Hawksmoor Greenwich 2

So now I’m home, with only a few Hawksmoor books to sustain me. I need more: so now I’m going about collecting more texts, and some images that rival, or at least capture, the magnificence of Hawkmoor’s buildings. I really like the work of Andrew Ingamells, who has rendered several of Hawksmoor’s churches in aquatint etchings, and I would almost kill for Pablo Bronstein’s Four Alternate Designs for a Lighthouse in the Style of Nicholas Hawksmoor (Bronstein also designed and commissioned the construction of an actual Hawksmoor beach hut in the form of a lighthouse at  Folkestone, which you can see here).
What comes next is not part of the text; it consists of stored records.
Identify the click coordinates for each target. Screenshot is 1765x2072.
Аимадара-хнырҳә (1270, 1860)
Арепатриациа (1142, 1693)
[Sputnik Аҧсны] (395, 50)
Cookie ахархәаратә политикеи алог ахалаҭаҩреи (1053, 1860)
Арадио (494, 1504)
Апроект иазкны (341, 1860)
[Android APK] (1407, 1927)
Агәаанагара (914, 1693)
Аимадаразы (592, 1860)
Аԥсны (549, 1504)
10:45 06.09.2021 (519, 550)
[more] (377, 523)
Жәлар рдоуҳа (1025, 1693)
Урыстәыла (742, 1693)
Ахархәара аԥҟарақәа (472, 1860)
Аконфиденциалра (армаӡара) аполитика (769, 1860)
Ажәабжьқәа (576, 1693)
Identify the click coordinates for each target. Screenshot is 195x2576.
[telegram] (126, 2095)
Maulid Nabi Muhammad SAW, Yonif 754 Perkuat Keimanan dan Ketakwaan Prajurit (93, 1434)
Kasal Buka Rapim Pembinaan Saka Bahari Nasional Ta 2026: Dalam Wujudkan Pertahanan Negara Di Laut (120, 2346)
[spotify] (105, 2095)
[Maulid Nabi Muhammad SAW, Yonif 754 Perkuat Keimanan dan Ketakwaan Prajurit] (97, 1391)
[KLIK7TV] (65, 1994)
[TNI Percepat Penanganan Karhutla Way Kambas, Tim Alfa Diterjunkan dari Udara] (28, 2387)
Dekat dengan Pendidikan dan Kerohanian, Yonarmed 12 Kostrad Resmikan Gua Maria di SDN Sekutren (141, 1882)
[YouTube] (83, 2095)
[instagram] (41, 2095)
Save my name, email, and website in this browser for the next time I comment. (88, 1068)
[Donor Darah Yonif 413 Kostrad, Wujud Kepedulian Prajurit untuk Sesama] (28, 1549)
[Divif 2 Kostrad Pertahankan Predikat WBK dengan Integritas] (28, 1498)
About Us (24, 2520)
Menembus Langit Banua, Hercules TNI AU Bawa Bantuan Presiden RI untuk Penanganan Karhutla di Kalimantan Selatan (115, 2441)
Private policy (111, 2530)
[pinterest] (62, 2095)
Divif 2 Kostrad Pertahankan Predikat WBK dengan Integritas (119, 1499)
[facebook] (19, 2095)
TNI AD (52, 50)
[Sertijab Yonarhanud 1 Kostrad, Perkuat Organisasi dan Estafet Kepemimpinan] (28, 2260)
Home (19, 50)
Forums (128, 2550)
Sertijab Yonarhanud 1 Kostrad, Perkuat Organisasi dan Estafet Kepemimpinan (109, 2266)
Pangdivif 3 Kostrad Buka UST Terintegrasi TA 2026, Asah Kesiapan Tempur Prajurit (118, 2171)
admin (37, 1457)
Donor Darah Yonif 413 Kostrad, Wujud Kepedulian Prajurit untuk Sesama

Ingamells Hawksmoor Collage

Hawksmoor Collage2

Hawksmoor Pablo Bronstein

Hawksmoor books

Trinity and Hawksmoor

Aquatint etchings of Hawksmoor churches by Andrew Ingamells, from a selection here; Pablo Bronstein’s “Four Alternate Designs”, Herald Street Gallery;  Architectural and historical analysis from Owen Hopkins and Mohsen Mostafavi and beautiful black and white photographs by Hélène Binet; just finishing up Ackroyd’s engaging Hawksmoor this morning!